人生の最初の試練

 生まれてここまで十数年、まだまだできたてほやほやの小学6年生にも、この短い期間に苦労や苦い経験や挫折など、それなりの苦難をいささかでも経験してきたことでしょう。でもそれは、おそらくはちょっとした感情に起因するものであろうと思います。人生の長い坂道を歩んできた大人の目から見れば、他愛のないものです。
 そんな、まだまだ人生の機微も知らない小学6年生の前に、いま大きな壁が立ちふさがっています。それは、遠くから見える富士山のように美しいものではなく、まさに目の前にふさがるけばけばしくも高い壁です。
 とうとうこの壁にぶち当たるときが来ました。半年前には遙か遠くにあったはずのものが、今や手を差し出せばすぐにでも届く位置にまで迫っています。そう、中学受験という壁です。

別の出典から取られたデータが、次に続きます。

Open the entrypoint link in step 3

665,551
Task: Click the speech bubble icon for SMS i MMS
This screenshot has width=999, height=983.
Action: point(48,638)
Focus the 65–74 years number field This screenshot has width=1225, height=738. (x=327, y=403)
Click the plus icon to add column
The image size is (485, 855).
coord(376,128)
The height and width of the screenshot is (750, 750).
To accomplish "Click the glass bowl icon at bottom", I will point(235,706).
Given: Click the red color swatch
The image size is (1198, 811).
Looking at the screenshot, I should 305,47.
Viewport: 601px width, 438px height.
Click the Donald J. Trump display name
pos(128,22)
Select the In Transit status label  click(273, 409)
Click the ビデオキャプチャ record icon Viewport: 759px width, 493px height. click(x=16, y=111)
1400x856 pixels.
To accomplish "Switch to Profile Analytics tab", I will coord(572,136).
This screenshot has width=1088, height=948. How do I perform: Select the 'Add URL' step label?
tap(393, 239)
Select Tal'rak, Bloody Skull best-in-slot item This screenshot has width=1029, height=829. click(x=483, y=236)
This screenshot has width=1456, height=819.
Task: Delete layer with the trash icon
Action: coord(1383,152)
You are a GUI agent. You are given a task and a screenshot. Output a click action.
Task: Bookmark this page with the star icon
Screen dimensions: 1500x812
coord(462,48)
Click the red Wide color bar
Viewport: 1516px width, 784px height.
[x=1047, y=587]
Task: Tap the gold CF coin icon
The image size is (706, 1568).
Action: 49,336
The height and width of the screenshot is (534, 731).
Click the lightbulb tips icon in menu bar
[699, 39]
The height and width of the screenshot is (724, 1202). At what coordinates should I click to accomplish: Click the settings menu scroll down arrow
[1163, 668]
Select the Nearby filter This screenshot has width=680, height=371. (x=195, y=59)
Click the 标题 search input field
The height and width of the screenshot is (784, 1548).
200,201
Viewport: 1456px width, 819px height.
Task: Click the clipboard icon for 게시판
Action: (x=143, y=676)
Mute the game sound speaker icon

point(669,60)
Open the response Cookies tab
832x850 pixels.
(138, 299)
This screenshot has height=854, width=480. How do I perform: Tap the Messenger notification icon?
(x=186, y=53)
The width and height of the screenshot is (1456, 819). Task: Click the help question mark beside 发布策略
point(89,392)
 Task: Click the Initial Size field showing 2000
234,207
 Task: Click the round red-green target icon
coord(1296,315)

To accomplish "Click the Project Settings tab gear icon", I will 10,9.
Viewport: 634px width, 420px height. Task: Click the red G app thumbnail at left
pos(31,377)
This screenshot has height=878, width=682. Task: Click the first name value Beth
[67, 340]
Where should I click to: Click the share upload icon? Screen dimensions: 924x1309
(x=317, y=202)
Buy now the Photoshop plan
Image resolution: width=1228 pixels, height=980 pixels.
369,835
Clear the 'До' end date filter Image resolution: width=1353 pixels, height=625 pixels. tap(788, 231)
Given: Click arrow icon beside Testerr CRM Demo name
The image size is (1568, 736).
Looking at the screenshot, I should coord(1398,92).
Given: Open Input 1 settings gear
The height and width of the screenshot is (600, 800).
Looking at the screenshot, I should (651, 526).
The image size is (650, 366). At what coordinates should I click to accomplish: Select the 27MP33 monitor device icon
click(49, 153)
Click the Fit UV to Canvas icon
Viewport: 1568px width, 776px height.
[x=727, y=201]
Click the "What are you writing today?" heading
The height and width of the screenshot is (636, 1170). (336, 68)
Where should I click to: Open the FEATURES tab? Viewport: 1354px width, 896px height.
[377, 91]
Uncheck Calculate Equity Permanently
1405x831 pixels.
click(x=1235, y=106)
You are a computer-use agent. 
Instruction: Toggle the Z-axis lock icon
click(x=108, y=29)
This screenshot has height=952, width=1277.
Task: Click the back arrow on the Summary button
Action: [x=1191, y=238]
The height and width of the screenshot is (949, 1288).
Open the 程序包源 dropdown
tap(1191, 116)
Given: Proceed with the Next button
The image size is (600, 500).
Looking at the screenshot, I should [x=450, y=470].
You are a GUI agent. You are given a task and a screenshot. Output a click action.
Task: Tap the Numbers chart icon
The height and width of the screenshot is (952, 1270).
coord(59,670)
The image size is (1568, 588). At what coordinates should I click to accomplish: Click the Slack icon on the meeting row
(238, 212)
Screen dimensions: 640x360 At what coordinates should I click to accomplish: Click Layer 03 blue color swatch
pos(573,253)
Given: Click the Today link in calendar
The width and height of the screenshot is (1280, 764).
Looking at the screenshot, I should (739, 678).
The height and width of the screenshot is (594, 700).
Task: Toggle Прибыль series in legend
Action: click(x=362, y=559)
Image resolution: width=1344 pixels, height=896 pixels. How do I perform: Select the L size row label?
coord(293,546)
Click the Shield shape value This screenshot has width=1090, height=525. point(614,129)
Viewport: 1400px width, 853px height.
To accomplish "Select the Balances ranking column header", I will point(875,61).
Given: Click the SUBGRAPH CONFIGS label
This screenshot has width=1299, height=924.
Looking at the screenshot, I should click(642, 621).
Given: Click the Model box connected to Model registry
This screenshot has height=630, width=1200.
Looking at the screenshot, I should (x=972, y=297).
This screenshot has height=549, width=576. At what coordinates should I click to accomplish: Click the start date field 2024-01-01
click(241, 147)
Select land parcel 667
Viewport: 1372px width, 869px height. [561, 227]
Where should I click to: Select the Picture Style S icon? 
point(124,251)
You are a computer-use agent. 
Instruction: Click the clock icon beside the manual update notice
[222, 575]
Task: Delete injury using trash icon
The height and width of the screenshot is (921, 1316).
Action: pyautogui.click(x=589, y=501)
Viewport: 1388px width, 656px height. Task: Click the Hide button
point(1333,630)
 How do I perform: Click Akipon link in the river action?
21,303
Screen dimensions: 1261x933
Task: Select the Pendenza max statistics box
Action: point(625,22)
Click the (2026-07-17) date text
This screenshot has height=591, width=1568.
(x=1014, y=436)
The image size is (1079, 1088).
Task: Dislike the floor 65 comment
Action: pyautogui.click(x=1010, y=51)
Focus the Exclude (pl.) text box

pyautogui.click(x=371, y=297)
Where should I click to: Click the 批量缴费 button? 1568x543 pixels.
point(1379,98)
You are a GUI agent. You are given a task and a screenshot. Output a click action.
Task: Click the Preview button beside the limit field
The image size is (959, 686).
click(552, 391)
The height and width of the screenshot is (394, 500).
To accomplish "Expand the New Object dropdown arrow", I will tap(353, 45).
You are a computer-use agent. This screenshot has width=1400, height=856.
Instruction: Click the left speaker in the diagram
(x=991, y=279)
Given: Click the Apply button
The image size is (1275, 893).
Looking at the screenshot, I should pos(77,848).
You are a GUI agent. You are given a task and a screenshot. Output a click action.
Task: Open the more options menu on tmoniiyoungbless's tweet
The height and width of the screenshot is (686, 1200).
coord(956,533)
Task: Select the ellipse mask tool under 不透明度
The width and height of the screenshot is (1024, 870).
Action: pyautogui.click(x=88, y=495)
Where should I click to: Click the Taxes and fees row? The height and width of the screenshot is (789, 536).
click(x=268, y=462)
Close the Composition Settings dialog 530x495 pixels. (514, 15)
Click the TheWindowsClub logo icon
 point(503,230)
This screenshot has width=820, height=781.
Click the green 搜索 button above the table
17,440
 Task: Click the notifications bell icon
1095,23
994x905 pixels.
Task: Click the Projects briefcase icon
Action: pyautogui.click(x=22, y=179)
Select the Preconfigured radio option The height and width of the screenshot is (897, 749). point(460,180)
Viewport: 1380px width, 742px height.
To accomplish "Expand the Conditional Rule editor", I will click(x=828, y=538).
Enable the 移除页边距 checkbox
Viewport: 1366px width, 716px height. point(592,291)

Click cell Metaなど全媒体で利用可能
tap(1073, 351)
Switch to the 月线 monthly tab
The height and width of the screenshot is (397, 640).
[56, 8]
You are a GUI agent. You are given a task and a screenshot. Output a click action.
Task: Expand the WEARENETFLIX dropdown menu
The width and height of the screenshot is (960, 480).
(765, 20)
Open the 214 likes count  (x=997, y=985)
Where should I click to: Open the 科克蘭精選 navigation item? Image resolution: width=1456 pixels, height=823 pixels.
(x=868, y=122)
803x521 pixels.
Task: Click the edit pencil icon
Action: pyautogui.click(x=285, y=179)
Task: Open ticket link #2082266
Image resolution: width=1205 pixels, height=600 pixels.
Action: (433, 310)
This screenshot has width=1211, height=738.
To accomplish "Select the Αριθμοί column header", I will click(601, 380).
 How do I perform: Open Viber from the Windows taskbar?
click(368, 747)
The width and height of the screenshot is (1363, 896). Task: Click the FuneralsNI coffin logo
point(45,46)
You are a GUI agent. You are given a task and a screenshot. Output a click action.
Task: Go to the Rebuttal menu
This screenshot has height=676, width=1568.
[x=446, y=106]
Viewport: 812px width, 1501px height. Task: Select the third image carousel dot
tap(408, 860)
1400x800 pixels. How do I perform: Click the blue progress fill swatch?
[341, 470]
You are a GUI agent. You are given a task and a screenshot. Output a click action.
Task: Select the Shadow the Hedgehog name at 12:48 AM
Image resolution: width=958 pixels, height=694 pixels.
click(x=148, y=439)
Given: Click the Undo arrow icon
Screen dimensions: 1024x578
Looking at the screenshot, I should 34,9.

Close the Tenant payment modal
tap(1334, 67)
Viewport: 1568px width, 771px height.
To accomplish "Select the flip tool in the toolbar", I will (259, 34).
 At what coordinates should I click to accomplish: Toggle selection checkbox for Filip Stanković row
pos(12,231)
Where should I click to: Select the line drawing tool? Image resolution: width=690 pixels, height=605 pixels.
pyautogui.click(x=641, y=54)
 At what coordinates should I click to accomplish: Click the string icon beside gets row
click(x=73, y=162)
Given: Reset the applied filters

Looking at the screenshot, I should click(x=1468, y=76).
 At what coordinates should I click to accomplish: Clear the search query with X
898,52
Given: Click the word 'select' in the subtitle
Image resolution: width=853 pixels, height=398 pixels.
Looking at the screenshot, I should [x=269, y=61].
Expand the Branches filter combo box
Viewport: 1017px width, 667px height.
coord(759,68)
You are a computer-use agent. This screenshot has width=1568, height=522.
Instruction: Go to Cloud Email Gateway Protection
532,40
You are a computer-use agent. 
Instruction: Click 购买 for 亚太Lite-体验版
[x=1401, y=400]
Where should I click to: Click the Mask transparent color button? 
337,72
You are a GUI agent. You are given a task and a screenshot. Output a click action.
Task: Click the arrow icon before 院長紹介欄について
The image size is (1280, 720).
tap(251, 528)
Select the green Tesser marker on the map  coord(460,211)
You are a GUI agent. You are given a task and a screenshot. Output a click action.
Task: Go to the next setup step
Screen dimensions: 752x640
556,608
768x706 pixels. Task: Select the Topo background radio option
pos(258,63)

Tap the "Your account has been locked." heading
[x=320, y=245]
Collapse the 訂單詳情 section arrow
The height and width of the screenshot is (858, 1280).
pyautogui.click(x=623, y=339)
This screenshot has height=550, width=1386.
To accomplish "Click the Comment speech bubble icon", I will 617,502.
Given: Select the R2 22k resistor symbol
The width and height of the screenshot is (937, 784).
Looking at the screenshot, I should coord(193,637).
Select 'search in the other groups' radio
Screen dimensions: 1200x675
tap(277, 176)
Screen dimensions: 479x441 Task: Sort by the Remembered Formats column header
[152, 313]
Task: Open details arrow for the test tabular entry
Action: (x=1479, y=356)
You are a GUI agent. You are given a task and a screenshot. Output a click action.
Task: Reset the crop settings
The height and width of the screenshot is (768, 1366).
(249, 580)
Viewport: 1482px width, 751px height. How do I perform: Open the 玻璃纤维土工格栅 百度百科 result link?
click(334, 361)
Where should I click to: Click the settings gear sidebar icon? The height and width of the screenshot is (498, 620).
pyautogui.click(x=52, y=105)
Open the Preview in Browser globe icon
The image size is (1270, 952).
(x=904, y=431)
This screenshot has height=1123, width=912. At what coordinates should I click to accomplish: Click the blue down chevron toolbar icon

 この壁をぶち破ることができるか、あるいは跳ね返されるか、間もなくその対決の時が来ます。
 中学受験を目指す小学6年生が体当たりで、まさに鉄壁の相手に果敢に挑みかかる。ここに至るまでには、様々な葛藤が子どもたちの心の中にあったことでしょう。友だちが遊んでいる姿を横目に塾に通った。毎日毎日、先生に叱られながらも自分の目標を達成するために塾に通った。夏休みも冬休みも休まずに塾に通った。そして遂に、真正面に立ちふさがる壁と立ち向かう決戦の時を迎えるカウントダウンが始まっています。
 中には壁を突破し、乗り越える人もいるでしょう。残念ながら力不足で跳ね返される人も出てくると思います。しかし、結果はそれほど大切ではありません。ここまで逃げ出さず、挫折せずにたどり着いたその道のりこそが何よりも大きな成果であると私は思います。私は、人生の中にこのような経験を持つことは一度や二度はあっていいと思っています。そして、中学受験生たちは見事にここまでたどり着きました。並大抵の小学6年生が出きることではありません。結果はどうであれ、最後まで頑張り通した子どもたちは、この先の試練も乗り越えていくことができるでしょう。よくぞここまで頑張った。あっぱれであると生徒たち一人ひとりを思いっきりほめてあげたい気持ちでいっぱいです。
 言いたいことはもう一つあります。何もかも一人でここまでやってこられたわけではありません。君たちを応援し、支えてくれた人たちがいたからこそできたことです。それは言うまでもなく君たちの家族です。家族への感謝の気持ちを胸に抱きつつ、正々堂々、人生初の試練に挑んできてください。